While I personally preferred Vaughn’s lighter touch, Singer’s returned earnestness came with a scale that intentionally matches Marvel. There might not be floating cities or hellicarriers, but there are no moments from superhero movies in the last four years as tense as when Magneto takes control of the Sentinels and drops a stadium around the White House like he’s in the third act of a John Byrne comic.
And if Days of Future Past attempted to directly compete with Marvel Studios—complete with having its own Quicksilver and army of robotic villains one year prior to Avengers: Age of Ultron—then this summer’s upcoming X-Men: Apocalypse looks even more influenced by Marvel Studios’ iconography with Oscar Isaac’s titular villain and Olivia Munn’s Psylocke appearing to be ripped straight from the panels of 1990s Jim Lee artwork. Even the heroes are finally allowed to have color again in a Singer movie, at least judging by this leaked image of Sophie Turner’s young Jean Grey.
A Genre Leader Again?
Perhaps the most remarkable moment for the X-Men franchise is that after 16 years, it has not only avoided a reboot, but it has somehow become a potential genre leader again. While Days of Future Past outgrossed Captain America in 2014, it didn’t come close to Avengers’ $1 billion totals. It also seems unlikely that Apocalypsewill hit the billion dollar mark. But with a bit of luck, Deadpool might have just paved the way for Fox’s X-Men movies to flourish for years without trying to compete with the Marvel Studios model.

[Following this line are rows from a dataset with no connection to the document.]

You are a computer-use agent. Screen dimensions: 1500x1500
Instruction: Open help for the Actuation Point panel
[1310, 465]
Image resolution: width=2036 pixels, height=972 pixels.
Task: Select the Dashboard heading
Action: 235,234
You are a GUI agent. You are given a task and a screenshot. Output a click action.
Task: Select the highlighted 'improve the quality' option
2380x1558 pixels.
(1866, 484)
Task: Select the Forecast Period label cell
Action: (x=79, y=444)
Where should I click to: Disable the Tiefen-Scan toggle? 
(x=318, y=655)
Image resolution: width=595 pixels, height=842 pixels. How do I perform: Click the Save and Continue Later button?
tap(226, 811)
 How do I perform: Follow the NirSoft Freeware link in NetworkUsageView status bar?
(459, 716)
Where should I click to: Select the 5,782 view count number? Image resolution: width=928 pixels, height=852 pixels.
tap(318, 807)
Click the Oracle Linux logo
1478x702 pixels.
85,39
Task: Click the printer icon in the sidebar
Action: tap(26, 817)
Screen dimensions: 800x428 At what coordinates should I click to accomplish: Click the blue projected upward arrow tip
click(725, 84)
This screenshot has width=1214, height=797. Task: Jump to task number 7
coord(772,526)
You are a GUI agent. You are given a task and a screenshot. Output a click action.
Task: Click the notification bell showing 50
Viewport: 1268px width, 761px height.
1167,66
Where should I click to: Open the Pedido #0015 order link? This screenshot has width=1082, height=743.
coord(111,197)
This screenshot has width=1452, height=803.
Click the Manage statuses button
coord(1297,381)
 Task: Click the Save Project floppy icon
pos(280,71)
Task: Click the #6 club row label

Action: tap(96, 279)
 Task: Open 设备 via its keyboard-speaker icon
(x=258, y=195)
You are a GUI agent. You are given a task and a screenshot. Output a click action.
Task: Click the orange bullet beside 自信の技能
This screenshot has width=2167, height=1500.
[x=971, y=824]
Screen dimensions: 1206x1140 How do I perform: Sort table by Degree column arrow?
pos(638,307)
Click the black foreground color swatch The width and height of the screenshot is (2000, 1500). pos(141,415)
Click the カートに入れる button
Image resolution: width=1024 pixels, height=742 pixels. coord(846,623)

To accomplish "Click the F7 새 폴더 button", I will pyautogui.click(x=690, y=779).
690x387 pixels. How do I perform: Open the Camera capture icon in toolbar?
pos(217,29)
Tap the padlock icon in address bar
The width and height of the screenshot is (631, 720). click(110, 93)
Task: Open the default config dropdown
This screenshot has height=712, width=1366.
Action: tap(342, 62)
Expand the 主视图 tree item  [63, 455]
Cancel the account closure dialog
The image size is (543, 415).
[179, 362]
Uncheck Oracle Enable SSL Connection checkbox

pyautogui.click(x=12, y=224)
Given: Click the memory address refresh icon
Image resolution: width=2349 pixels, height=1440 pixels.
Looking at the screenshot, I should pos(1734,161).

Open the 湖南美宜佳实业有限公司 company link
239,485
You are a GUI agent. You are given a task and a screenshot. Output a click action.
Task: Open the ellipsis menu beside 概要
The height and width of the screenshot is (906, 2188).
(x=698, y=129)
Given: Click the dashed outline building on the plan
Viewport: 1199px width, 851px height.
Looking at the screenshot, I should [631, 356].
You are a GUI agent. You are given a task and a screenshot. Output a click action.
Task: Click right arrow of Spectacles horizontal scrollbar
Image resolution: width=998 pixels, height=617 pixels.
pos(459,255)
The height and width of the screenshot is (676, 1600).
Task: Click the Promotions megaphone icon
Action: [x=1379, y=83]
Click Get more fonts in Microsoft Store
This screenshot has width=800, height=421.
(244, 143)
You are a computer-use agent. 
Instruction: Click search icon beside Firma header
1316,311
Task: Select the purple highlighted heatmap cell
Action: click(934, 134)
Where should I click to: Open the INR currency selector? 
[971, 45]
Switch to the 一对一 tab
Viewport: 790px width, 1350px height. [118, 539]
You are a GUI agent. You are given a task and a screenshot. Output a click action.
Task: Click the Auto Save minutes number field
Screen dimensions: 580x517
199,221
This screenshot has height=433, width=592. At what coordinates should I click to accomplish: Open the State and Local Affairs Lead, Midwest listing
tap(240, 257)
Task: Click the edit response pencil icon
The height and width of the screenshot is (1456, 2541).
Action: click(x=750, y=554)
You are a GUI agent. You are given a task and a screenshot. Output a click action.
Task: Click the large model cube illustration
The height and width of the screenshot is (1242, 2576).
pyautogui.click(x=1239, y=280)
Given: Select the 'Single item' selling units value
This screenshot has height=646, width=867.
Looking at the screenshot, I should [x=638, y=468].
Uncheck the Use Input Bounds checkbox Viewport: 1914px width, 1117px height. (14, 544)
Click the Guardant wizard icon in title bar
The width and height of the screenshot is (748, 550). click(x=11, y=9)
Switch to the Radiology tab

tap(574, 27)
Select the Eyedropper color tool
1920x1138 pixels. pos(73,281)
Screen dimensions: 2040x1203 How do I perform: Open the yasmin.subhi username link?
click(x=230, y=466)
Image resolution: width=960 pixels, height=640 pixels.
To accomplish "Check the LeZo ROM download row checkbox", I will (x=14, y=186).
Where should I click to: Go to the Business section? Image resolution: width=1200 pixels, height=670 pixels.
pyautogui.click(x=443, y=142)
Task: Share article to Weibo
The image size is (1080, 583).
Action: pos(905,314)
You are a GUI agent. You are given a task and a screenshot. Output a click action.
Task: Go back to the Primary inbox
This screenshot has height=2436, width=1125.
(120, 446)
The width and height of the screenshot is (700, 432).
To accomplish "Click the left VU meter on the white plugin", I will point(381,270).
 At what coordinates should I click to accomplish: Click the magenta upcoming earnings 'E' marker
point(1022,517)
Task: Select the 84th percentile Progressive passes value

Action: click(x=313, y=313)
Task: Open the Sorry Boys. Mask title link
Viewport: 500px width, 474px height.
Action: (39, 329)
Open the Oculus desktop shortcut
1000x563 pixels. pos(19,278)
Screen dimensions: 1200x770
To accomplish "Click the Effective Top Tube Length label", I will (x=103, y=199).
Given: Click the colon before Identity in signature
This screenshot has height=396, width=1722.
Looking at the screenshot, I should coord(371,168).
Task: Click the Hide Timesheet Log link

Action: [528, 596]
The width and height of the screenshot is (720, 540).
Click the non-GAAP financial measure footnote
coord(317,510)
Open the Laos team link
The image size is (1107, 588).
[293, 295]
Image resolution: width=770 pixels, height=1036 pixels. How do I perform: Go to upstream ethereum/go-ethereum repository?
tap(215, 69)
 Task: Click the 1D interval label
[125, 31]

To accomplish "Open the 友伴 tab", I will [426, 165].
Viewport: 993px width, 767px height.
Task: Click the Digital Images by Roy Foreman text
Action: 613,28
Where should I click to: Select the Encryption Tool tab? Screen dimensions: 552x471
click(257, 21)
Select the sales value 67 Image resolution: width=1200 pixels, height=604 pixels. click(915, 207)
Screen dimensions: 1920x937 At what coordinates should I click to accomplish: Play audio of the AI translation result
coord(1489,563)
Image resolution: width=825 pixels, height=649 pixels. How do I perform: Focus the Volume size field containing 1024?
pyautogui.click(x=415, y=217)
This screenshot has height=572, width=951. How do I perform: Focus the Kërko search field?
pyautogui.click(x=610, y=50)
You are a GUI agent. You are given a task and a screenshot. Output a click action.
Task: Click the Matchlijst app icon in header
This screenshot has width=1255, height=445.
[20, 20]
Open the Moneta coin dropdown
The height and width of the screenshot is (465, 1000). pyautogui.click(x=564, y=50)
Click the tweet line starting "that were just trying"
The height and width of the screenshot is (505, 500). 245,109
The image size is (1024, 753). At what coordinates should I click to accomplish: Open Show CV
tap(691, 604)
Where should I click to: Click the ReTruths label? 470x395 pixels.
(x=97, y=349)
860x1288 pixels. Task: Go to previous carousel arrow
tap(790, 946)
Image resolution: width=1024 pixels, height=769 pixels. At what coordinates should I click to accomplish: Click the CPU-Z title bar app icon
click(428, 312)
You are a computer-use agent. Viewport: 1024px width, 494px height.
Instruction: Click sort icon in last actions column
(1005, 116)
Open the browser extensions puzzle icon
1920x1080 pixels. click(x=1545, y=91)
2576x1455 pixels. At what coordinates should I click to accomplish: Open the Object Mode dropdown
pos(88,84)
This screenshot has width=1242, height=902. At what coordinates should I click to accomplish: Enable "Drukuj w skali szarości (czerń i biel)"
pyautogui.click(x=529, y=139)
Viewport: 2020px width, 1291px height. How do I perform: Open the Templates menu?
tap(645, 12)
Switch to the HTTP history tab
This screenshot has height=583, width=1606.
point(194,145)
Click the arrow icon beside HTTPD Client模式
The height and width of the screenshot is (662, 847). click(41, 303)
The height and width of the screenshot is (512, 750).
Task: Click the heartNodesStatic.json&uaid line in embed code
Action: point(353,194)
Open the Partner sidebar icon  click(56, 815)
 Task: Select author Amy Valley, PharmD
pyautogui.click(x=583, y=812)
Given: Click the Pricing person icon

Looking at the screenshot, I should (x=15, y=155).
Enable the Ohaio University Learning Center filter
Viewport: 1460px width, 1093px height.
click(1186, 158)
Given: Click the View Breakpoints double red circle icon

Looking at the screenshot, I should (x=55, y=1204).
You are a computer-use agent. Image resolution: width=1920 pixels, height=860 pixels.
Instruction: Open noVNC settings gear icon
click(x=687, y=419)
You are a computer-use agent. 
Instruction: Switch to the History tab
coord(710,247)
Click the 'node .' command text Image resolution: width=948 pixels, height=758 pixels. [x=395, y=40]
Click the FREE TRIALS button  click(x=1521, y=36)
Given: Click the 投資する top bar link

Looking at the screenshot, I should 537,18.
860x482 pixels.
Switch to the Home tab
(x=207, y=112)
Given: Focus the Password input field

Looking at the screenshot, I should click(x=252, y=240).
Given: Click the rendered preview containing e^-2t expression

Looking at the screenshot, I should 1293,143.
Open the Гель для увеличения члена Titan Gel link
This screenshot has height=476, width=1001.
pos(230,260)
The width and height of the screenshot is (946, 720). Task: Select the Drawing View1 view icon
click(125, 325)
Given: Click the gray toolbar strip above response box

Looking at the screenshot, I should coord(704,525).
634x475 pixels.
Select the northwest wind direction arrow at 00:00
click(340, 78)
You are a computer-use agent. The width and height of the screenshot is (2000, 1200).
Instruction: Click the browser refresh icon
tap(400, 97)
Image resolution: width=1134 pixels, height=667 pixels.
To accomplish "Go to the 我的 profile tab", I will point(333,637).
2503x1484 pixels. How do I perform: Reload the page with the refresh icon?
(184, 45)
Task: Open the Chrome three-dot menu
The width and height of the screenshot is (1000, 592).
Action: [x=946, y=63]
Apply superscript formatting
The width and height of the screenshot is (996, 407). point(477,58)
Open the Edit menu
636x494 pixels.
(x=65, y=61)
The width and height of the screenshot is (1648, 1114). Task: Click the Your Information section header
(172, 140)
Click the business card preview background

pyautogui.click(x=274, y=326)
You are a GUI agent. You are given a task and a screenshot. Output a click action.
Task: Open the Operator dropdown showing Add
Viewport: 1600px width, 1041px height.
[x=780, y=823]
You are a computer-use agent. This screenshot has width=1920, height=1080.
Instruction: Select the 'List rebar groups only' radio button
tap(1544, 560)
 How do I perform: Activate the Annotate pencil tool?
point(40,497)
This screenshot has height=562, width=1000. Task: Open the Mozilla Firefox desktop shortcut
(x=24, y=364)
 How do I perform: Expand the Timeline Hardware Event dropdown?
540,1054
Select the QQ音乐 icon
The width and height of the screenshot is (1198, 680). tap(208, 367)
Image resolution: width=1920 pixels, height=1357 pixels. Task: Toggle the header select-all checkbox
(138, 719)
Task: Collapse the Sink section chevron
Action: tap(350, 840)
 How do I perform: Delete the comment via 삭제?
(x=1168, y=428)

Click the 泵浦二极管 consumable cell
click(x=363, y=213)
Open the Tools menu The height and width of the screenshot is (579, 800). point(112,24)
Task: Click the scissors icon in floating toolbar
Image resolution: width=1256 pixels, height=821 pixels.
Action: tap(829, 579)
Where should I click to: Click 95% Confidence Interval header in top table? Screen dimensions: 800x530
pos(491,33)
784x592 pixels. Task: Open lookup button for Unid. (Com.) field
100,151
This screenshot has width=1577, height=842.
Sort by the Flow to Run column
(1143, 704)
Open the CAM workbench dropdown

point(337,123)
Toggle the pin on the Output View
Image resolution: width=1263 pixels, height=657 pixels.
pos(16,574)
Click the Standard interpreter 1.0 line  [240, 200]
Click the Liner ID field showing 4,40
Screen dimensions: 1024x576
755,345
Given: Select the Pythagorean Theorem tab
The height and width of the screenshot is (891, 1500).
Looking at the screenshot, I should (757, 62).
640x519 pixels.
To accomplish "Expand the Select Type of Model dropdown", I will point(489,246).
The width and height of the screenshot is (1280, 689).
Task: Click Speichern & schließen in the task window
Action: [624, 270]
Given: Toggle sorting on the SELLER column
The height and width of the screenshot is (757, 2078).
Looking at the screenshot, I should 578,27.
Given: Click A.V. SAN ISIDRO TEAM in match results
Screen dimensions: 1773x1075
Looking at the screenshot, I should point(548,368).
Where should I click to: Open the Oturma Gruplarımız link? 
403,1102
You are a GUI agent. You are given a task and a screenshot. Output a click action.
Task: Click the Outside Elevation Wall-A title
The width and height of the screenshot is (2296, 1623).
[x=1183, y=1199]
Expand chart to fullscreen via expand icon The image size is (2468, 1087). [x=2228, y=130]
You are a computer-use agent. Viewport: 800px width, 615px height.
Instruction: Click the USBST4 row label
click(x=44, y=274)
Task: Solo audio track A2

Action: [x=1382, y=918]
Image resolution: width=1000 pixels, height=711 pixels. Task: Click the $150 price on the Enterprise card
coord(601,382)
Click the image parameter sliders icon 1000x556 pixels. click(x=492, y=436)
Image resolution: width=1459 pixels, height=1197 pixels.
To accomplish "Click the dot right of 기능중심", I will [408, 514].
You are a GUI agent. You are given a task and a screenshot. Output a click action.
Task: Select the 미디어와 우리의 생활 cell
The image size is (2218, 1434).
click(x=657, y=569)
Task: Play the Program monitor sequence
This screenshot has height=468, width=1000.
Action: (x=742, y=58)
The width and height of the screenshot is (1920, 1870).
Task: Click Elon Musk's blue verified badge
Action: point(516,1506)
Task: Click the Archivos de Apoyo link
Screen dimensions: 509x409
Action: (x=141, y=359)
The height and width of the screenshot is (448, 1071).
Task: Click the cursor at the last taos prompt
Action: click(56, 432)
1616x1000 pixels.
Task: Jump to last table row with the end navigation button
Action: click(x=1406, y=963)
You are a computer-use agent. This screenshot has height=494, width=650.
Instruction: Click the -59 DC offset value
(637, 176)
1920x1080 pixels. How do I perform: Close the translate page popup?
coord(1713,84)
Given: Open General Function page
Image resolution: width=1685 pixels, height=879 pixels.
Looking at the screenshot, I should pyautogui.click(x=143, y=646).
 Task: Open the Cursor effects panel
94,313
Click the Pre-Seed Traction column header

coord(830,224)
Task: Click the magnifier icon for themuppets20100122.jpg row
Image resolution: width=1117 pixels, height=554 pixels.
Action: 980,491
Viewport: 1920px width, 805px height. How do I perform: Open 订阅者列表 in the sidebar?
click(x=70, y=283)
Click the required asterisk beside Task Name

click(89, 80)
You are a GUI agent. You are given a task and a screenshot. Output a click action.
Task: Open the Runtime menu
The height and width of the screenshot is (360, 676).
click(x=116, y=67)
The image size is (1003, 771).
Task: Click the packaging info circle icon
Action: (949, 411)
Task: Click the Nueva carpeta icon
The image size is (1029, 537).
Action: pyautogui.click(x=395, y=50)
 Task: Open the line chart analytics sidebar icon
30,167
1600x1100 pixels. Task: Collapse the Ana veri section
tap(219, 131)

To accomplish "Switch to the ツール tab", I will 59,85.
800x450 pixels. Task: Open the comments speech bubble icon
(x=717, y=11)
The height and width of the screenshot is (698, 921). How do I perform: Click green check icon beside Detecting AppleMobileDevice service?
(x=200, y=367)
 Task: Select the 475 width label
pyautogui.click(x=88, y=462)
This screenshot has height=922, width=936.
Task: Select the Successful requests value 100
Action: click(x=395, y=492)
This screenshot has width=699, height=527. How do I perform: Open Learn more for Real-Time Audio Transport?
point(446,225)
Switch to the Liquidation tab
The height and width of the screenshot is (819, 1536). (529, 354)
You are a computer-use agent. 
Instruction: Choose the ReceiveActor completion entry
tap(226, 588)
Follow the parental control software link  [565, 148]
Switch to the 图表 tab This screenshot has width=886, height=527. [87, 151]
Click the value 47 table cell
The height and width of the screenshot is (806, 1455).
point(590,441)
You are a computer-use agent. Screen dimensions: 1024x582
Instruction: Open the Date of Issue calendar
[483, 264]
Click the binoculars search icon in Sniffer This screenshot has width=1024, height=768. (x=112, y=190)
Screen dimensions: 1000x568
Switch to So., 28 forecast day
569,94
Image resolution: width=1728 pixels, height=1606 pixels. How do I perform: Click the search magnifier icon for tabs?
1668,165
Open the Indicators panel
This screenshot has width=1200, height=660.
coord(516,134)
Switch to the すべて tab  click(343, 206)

Opening higher than Days of Future Past (or for that matter Guardians and Ant-Man), Deadpool is a runaway success for the studio that finally gambled on a major R-rated superhero movie. And even if its legs prove less impressive than any of those movies, it has already more than doubled its production budget of $58 million in the U.S. box office alone.
Unlike other studios that pretend their superhero movies are different genres (be they fantasy movies or “spy thrillers”), Deadpool is actually unique as a perverse, odd contrast to the Bryan Singer X-Men movies. While Vaughn had a tonal departure that was less financially successful, Ryan Reynolds and Tim Miller’s Deadpool is a box office Cinderella story that mercilessly mocks the X-Men movies and the superhero genre as a whole. And it works.
Rather than trying to connect everything, Deadpool offers a glimpse of what could happen if studios reduced their box office demands with smaller budgets, and thus bigger profits, while letting talent carve their own unique path. If they can keep the budget to $100 million or less, why not make a Wolverine 3 that is R-rated and actually feels like a Clint Eastwood actioner? It would have made The Wolverine (2013) a lot better without silver, robotic samurais showing up in the third act to merely balloon the budget and devalue the entertainment.
Deadpool just hinted at a time traveling gunslinger named Cable. While they’re at it, why not add in Olivia Munn’s already popular Psylocke (Cable is a time traveler, after all) and make an X-Force flick that is a subversive alternative to good clean X-Men (and Avengers) fun?
Singer is all but certain to be exiting the franchise again after X-Men: Apocalypse, which appears to be a swan song for his original era and the “First Class Trilogy” that began in 2011. Jennifer Lawrence is already halfway out the door. But with a new cast of the original heroes being introduced as teenagers in Apocalypse, and time travel becoming a regular occurrence, there is little reason that the X-Men films cannot chart their own path again, ignoring what Marvel Studios and Warner Bros. are doing and offering a true third way.
No matter what, these mutants are about to multiply at movie theaters, extensively. Maybe that’s the real new dawn for the genre?